[Dinosaurs by William Diller Matthew]@TWC D-Link bookDinosaurs CHAPTER II 1/9
CHAPTER II. NORTH AMERICA IN THE AGE OF REPTILES. ITS GEOGRAPHIC AND CLIMATIC CHANGES. North America in the Age of Reptiles would have seemed almost as strange to our eyes in its geography as in its animals and plants.
The present outlines of its coast, its mountains and valleys, its rivers and lakes, have mostly arisen since that time.
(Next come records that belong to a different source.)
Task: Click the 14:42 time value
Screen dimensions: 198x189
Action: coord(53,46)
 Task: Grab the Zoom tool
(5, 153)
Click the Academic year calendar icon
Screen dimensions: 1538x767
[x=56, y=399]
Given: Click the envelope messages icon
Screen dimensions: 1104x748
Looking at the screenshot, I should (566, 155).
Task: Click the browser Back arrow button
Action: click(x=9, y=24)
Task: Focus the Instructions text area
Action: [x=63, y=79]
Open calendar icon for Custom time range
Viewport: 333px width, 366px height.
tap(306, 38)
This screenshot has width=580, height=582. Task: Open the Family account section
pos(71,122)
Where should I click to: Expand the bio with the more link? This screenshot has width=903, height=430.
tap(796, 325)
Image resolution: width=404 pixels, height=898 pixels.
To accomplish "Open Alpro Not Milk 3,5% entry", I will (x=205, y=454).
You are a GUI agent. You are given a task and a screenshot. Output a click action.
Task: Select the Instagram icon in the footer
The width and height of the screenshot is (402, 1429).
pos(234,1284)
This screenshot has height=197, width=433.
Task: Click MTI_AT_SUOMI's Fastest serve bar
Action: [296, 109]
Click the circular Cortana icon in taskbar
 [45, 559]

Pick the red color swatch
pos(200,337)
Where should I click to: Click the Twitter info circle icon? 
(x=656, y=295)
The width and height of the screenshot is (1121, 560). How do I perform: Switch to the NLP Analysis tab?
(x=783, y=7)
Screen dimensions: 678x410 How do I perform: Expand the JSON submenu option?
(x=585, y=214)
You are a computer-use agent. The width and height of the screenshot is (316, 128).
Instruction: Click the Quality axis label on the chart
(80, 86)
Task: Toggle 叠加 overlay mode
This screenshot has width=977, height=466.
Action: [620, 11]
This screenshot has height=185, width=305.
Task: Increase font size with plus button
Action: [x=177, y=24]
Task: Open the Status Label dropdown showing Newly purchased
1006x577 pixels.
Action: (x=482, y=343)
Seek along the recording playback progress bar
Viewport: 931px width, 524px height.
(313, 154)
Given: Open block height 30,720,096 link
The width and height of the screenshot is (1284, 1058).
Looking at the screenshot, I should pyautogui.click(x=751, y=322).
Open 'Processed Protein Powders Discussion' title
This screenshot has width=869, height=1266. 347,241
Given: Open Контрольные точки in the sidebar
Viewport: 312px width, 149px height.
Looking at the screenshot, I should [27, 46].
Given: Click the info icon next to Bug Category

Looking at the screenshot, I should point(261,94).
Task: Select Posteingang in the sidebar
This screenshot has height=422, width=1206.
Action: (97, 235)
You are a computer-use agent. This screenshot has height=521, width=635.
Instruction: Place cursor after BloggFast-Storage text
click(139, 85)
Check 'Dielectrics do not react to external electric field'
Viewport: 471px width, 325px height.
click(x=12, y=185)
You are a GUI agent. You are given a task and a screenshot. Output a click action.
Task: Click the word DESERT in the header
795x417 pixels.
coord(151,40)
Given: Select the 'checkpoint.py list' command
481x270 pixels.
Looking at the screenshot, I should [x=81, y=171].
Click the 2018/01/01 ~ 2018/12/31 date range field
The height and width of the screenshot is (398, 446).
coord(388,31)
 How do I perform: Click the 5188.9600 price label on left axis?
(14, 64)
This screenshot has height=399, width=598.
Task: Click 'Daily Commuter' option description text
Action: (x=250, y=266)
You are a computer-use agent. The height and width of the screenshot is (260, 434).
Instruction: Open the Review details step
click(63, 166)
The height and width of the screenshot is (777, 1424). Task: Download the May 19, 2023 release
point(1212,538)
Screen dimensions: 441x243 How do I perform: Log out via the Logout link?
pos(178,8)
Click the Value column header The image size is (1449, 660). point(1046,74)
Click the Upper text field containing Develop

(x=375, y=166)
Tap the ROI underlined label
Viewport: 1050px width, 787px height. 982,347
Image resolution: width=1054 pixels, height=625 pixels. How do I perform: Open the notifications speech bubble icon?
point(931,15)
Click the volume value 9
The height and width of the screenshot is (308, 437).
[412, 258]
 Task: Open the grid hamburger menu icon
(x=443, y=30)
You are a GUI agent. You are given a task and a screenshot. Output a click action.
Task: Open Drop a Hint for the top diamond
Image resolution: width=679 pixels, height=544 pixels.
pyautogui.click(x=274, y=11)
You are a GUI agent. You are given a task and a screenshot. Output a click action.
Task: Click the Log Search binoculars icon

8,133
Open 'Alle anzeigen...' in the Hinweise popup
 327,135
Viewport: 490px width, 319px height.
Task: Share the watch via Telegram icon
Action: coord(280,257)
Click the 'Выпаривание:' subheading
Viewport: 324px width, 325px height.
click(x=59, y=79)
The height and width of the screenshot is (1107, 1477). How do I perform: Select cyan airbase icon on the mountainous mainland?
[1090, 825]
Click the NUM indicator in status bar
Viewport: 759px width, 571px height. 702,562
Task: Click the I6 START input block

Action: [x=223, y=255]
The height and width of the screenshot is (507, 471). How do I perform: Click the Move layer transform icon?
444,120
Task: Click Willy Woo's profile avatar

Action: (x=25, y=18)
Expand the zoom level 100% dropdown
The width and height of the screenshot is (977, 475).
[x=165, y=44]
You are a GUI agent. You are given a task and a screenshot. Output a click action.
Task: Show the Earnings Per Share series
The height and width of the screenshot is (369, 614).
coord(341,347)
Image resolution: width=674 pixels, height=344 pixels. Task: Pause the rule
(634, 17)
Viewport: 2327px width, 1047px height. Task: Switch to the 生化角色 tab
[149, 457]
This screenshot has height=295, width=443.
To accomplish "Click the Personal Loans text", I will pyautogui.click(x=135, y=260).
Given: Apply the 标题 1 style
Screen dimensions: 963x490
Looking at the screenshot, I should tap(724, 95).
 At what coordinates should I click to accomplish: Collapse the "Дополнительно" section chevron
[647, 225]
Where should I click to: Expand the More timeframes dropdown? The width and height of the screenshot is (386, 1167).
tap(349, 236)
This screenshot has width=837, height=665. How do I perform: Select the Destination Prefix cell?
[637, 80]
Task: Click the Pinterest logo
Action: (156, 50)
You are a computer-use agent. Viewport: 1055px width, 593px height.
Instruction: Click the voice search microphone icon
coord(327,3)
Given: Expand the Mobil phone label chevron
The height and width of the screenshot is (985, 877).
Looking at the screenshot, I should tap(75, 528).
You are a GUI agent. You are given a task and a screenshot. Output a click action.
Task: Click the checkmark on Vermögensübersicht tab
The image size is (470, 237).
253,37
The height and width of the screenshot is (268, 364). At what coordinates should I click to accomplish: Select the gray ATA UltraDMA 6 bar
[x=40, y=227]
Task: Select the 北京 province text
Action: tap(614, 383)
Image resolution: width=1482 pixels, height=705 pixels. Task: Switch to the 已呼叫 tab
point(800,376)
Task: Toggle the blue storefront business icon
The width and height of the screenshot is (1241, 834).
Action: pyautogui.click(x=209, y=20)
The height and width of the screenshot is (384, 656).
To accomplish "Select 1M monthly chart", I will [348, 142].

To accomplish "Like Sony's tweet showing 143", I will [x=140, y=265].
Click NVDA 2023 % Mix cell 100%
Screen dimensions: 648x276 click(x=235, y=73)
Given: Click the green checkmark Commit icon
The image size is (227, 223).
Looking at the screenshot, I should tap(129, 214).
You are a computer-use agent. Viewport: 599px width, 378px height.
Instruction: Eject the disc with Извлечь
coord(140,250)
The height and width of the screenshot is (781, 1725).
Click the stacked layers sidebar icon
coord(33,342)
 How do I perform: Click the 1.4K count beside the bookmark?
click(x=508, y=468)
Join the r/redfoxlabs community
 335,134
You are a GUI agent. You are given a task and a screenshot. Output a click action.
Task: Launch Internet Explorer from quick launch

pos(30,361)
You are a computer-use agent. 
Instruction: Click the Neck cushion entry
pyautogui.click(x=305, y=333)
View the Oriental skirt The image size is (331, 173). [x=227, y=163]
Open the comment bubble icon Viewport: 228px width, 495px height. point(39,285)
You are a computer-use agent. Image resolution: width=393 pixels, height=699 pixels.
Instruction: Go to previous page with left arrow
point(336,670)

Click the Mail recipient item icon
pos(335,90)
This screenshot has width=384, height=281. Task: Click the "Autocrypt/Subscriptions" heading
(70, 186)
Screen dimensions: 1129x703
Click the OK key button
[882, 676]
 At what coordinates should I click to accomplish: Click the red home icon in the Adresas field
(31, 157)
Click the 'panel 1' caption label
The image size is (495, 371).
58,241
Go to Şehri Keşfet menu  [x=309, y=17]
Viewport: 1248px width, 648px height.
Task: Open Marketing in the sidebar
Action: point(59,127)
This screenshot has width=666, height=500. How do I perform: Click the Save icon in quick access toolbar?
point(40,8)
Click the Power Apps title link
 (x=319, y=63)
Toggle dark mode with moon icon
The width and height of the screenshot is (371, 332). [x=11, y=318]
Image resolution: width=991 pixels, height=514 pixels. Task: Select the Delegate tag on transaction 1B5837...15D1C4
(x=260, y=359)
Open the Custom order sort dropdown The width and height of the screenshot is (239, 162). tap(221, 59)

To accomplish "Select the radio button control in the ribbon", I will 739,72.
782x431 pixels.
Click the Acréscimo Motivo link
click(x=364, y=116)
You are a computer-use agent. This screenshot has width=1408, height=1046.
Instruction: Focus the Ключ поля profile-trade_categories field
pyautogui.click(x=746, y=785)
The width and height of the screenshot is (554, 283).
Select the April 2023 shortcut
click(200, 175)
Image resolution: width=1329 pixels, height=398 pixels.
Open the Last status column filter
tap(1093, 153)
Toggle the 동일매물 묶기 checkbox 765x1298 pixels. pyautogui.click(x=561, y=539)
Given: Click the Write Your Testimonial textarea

Even the more ancient parts of the continent have been profoundly modified through the incessant work of rain and rivers and of the waves, tending to wear down the land surfaces, of volcanic outbursts building them up, and of the more mysterious agencies which raise or depress vast stretches of mountain chains or even the whole area of a continent, and which tend on the whole so far as we can see, to restore or increase the relief of the continents, as the action of the surface waters tends to bring them down to or beneath the sea level. _Alternate Overflow and Emergence of Continents._ In a broad way these agencies of elevation and of erosion have caused in their age-long struggle an alternation of periods of overflow and periods of continental emergence during geologic time.
During the periods of overflow, great portions of the low-lying parts of the continents were submerged, and formed extensive but comparatively shallow seas.
The mountains through long continued erosion were reduced to gentle and uniform slopes of comparatively slight elevation.